--- START OF SOURCE DOCUMENT ---
The Israelis have an interest in stopping advanced weapons going to Hezbollah,
but have no interest in fighting a war against the Assad regime.

The Assad regime doesn't have anything to gain by complaining about it either.
They look weak if they talk about it and don't respond, and the last thing
they need right now is to either look weak, or pick a fight with one of the
most powerful militaries in the area. They've got enough on their plate trying
to exercise physical control over their country and retain some semblance of
legitimacy in the eyes of the rest of the world.

Who else is going to complain? Russia would rather keep it quiet - an attack
against their ally means they have to either respond, or look like they're
abandoning them. Russia doesn't want to be seen as abandoning their allies, or
to pick a fight with a strong American ally, possibly drawing American into
the fight. America doesn't have anything to gain either - they don't want to
castigate a close ally over a relatively low-impact mission to suppress
terrorist activity, and they sure don't want Israel going to war against the
Syrian regime.
--- END OF SOURCE DOCUMENT ---
**WRITTEN TASKS**:
• A. Reproduce the passage about Israel, Syria and their allies word for word.
• B. Copy the rows below from the first one through the line containing "La fascia verde", replacing "commissario" with "prefetto". Return only those rows and leave everything else in them unchanged.
--- START OF DATA LISTING ---
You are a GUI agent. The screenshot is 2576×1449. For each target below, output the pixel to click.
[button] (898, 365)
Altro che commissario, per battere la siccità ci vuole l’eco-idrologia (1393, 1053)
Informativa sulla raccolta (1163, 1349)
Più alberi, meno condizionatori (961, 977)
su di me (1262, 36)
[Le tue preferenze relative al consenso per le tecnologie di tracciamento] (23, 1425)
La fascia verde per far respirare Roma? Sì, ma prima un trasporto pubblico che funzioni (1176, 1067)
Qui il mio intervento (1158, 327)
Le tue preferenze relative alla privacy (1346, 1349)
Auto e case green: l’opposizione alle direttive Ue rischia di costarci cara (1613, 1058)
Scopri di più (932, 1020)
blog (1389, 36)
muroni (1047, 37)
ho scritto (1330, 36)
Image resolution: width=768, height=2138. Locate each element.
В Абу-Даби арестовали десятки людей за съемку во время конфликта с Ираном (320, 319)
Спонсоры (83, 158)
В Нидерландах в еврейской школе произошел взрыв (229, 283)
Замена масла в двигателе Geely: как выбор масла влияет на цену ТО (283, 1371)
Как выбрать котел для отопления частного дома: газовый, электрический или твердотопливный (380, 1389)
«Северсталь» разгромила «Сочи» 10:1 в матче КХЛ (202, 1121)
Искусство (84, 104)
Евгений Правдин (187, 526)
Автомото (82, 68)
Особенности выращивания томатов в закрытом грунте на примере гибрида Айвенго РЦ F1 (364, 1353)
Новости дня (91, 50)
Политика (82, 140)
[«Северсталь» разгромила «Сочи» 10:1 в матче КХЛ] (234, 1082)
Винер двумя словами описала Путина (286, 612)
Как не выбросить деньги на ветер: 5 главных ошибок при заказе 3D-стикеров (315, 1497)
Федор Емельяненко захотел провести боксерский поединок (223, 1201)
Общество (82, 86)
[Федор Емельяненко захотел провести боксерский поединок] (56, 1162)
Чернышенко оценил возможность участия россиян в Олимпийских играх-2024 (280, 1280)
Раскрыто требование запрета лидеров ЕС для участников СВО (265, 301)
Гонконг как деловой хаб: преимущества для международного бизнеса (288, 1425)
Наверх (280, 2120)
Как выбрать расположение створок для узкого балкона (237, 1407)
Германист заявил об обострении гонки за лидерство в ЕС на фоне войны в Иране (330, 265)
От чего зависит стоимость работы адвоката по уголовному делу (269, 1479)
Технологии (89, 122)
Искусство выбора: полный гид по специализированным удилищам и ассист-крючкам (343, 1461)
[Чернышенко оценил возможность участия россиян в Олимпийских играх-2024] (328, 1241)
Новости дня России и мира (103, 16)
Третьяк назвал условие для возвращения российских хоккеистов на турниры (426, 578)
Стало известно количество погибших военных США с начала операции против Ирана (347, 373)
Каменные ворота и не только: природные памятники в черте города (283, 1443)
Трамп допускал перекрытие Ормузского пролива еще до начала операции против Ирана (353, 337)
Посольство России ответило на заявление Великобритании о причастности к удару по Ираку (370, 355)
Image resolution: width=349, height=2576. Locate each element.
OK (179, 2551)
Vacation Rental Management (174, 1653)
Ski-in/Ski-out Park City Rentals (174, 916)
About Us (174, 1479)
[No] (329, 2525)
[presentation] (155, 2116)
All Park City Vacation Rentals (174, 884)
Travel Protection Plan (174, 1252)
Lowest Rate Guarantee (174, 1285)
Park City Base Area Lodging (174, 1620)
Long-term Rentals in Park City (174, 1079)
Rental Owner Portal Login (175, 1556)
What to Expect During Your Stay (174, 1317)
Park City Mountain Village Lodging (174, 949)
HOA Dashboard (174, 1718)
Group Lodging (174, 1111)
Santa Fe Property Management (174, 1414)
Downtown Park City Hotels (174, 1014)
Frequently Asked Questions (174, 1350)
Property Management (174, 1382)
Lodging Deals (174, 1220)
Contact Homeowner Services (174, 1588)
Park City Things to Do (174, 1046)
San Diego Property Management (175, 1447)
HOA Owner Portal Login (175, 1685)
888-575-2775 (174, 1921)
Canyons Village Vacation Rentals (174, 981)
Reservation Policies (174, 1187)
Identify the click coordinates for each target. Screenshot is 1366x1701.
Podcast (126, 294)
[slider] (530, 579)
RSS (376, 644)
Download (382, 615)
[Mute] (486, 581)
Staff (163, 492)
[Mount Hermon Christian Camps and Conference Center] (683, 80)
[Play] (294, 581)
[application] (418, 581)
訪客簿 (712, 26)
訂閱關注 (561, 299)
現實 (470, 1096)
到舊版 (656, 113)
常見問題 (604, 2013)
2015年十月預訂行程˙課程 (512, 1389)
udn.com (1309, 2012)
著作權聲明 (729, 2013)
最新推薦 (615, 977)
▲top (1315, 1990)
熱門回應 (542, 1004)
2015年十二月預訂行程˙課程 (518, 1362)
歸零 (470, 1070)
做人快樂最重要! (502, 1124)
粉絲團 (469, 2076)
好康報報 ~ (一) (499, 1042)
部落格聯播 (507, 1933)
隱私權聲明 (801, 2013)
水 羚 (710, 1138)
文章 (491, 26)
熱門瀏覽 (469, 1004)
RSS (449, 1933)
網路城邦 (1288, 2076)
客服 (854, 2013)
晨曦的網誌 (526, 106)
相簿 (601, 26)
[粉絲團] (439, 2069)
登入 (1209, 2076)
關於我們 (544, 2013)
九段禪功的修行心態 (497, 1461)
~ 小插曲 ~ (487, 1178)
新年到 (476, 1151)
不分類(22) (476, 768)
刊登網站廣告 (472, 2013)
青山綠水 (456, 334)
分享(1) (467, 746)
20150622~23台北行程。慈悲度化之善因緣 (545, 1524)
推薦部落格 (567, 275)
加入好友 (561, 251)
--- END OF DATA LISTING ---
**EXPECTED OUTPUTS**:
• A.
The Israelis have an interest in stopping advanced weapons going to Hezbollah,
but have no interest in fighting a war against the Assad regime.

The Assad regime doesn't have anything to gain by complaining about it either.
They look weak if they talk about it and don't respond, and the last thing
they need right now is to either look weak, or pick a fight with one of the
most powerful militaries in the area. They've got enough on their plate trying
to exercise physical control over their country and retain some semblance of
legitimacy in the eyes of the rest of the world.

Who else is going to complain? Russia would rather keep it quiet - an attack
against their ally means they have to either respond, or look like they're
abandoning them. Russia doesn't want to be seen as abandoning their allies, or
to pick a fight with a strong American ally, possibly drawing American into
the fight. America doesn't have anything to gain either - they don't want to
castigate a close ally over a relatively low-impact mission to suppress
terrorist activity, and they sure don't want Israel going to war against the
Syrian regime.

• B.
You are a GUI agent. The screenshot is 2576×1449. For each target below, output the pixel to click.
[button] (898, 365)
Altro che prefetto, per battere la siccità ci vuole l’eco-idrologia (1393, 1053)
Informativa sulla raccolta (1163, 1349)
Più alberi, meno condizionatori (961, 977)
su di me (1262, 36)
[Le tue preferenze relative al consenso per le tecnologie di tracciamento] (23, 1425)
La fascia verde per far respirare Roma? Sì, ma prima un trasporto pubblico che funzioni (1176, 1067)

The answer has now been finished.